[Tutorial] Disjoint Sparse Table


Hi! Since I couldn’t find a tutorial on this data structure and I decided to make one myself. I don’t know if this data structure has a name so I am just using the name I saw it being referred to on codeforces i.e. Disjoint Sparse Table or DST.

So before diving into its structure and working let’s talk what it supports and when can it be used

Suppose you are given an array A of size N and you are asked to perform Q queries.
Each query asks you to compute some function F over subarray [L, R] i.e. F(A_L, A_{L+1}, \cdots, A_R )
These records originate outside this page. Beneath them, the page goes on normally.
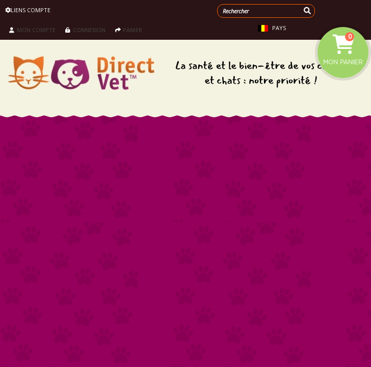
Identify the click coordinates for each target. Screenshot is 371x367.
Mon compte (32, 30)
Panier (128, 30)
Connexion (85, 30)
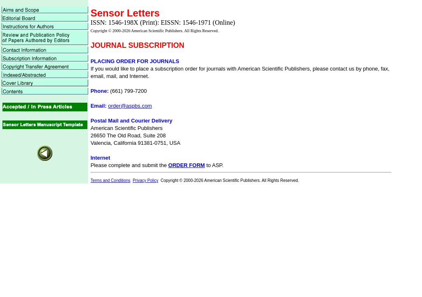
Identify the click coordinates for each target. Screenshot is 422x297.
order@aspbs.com (130, 106)
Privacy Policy (145, 180)
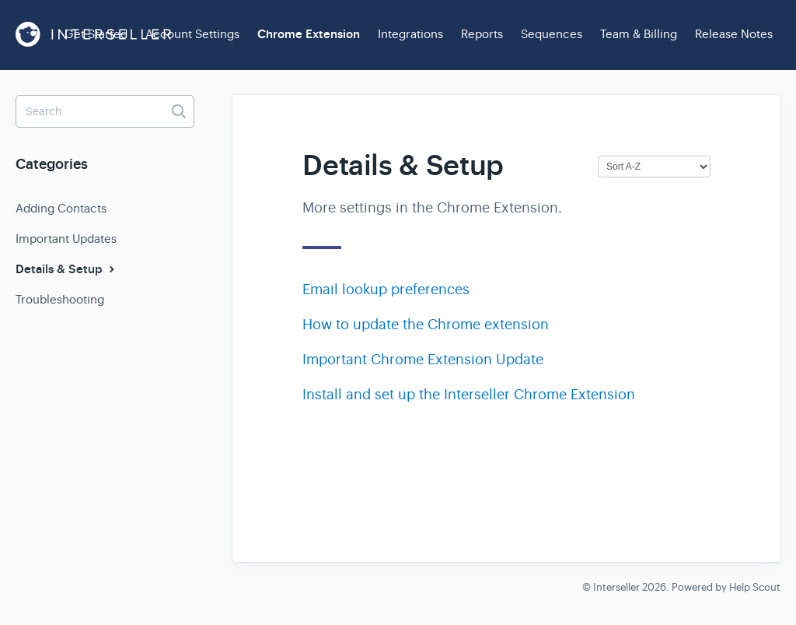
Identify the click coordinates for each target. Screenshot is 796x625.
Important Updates (66, 238)
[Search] (105, 111)
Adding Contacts (61, 208)
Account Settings (192, 33)
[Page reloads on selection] (654, 166)
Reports (482, 33)
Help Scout (754, 587)
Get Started (96, 33)
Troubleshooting (60, 299)
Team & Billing (638, 33)
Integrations (410, 33)
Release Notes (734, 33)
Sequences (551, 33)
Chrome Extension (308, 34)
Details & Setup (67, 269)
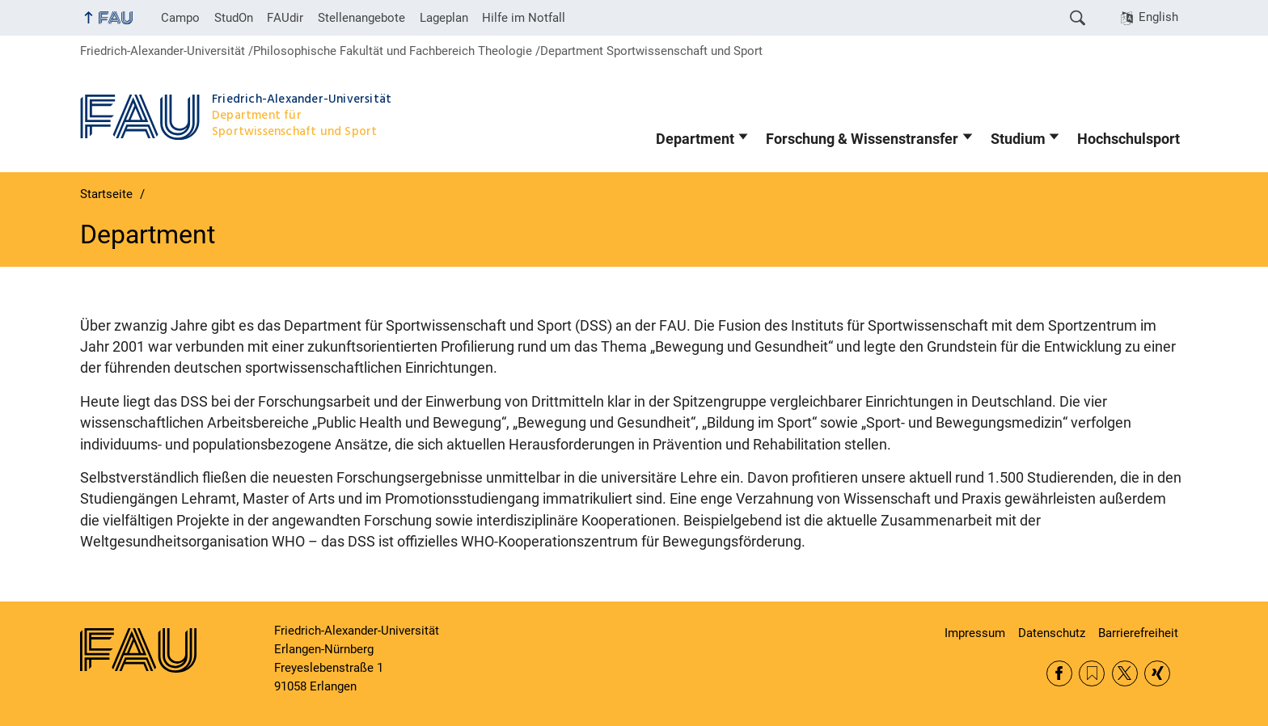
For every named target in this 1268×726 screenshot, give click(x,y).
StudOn (233, 18)
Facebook (1059, 673)
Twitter (1125, 673)
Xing (1157, 673)
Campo (180, 18)
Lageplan (444, 18)
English (1158, 17)
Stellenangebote (361, 18)
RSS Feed (1092, 673)
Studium (1018, 139)
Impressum (975, 633)
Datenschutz (1051, 633)
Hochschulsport (1128, 139)
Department (695, 139)
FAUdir (285, 18)
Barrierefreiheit (1138, 633)
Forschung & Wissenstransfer (862, 139)
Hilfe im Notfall (523, 18)
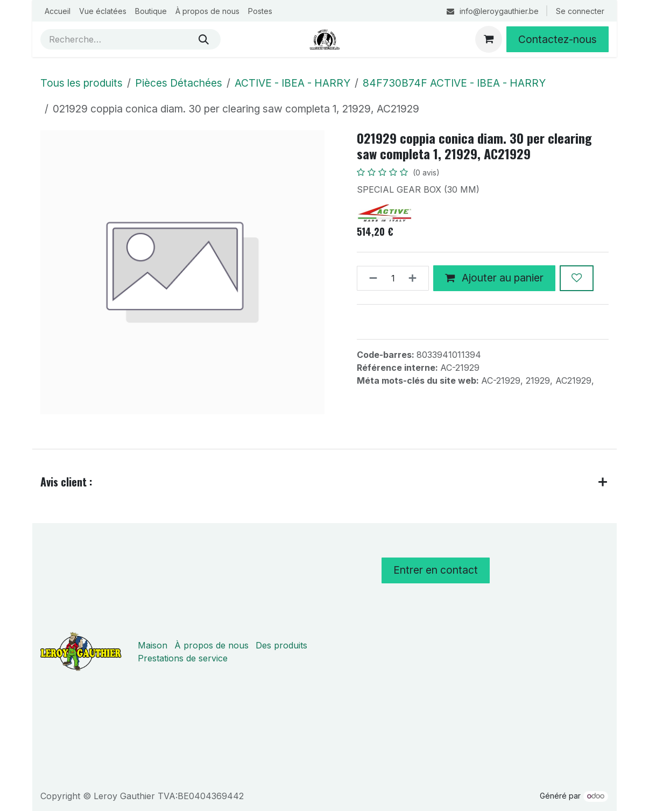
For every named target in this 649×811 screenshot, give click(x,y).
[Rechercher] (204, 39)
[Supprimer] (370, 278)
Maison (152, 645)
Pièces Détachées (178, 82)
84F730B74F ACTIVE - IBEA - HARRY (454, 82)
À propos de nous (211, 645)
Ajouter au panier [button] (494, 277)
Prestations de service (183, 658)
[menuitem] (57, 11)
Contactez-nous (557, 39)
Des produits (281, 645)
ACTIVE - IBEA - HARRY (292, 82)
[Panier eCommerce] (488, 39)
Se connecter (580, 11)
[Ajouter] (415, 278)
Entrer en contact (435, 569)
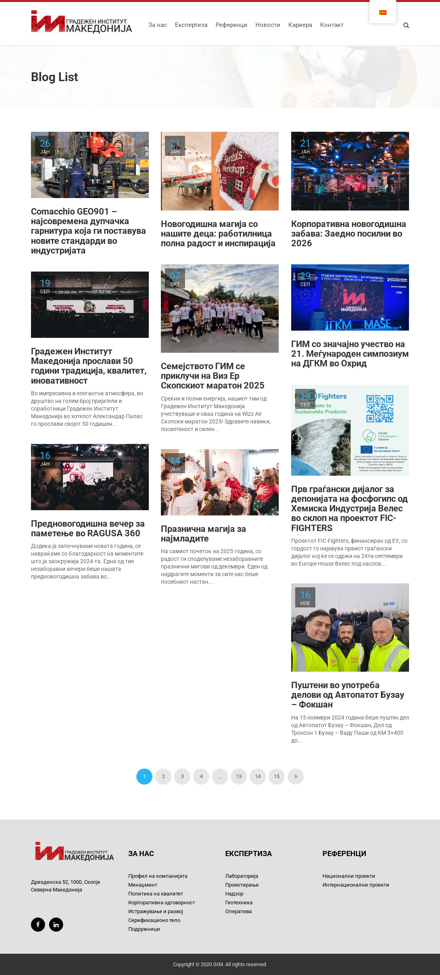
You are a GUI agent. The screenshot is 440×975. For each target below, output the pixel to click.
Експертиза (191, 25)
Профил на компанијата (157, 876)
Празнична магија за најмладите (203, 534)
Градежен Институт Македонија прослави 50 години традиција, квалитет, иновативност (88, 366)
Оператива (238, 911)
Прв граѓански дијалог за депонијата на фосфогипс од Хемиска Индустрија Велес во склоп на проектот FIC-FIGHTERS (349, 508)
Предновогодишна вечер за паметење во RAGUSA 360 (88, 528)
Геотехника (239, 902)
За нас (157, 25)
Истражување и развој (155, 911)
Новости (267, 25)
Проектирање (242, 885)
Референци (231, 25)
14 (258, 776)
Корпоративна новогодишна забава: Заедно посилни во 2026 (348, 233)
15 (277, 776)
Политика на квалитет (155, 894)
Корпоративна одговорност (161, 902)
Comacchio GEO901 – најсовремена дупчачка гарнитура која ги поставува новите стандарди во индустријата (88, 231)
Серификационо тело (154, 920)
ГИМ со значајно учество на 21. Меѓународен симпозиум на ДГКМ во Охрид (350, 353)
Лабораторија (241, 876)
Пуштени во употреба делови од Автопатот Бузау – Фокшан (347, 694)
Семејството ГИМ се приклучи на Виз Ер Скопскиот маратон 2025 (213, 375)
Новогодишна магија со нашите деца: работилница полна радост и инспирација (218, 233)
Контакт (331, 25)
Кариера (300, 25)
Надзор (234, 894)
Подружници (144, 929)
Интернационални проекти (356, 885)
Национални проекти (349, 876)
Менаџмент (142, 885)
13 (239, 776)
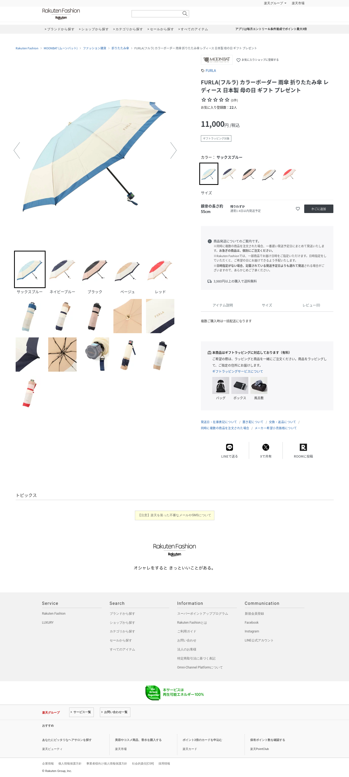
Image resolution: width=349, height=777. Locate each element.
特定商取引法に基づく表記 (196, 658)
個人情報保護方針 (70, 763)
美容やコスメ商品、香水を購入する (138, 740)
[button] (16, 150)
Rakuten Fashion (83, 14)
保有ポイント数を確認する (267, 740)
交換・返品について (282, 422)
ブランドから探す (122, 613)
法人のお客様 (186, 649)
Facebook (252, 622)
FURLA (211, 70)
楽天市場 (298, 3)
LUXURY (48, 622)
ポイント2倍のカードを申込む (202, 740)
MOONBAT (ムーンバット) (61, 48)
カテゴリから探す (122, 631)
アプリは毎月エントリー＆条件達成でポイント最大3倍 (271, 29)
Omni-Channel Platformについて (200, 667)
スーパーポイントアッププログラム (202, 613)
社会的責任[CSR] (143, 763)
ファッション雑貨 (94, 48)
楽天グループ (273, 3)
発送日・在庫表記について (219, 422)
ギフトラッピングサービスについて (237, 371)
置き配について (253, 422)
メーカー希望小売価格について (276, 428)
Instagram (252, 631)
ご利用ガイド (186, 631)
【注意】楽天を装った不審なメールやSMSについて (174, 515)
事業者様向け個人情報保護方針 (106, 763)
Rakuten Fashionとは (192, 622)
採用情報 (164, 763)
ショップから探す (122, 622)
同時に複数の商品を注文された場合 (225, 428)
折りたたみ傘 (120, 48)
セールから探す (121, 640)
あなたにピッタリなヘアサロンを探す (67, 740)
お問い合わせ (186, 640)
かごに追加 (318, 209)
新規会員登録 (254, 613)
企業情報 (48, 763)
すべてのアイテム (122, 649)
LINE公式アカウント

Now with a sparse table, you can answer these queries in \mathcal{O}(\ln N) with \Theta(N \ln N) preprocessing.

Let N' = 2^{\lceil \ln N \rceil}. Then with disjoint sparse table we can answer the queries in \Theta (1) with \Theta(N' \ln N') preprocessing.


  • Here ln means base 2.
  • Array A is immutable
  • Function F is
  • If F is
    then normal sparse table can also
    answer queries in \Theta(1)

As you can see you won’t need to use this DS in most problems. As problems with immutable data and with tight time constraints are very rare.


Its structure is same as a segment tree. Each node stores information related to a range of indexes [L, R).

visual representation of DST

Pardon my sub-par MS paint skills.
**Note: It should be depth not height in the image**

Now consider a node corresponding to [L, R) and the middle index M = \frac{L+R}{2}.
This node stores precomputed values of

F(A[i \ldots M]) \mid i \in [L, M] \text{ and}
F(A[M+1 \ldots i]) \mid i \in [M+1, R)

So size of node is equal to R-L. If its size>1 then it has two children corresponding to [L, M) and [M, R).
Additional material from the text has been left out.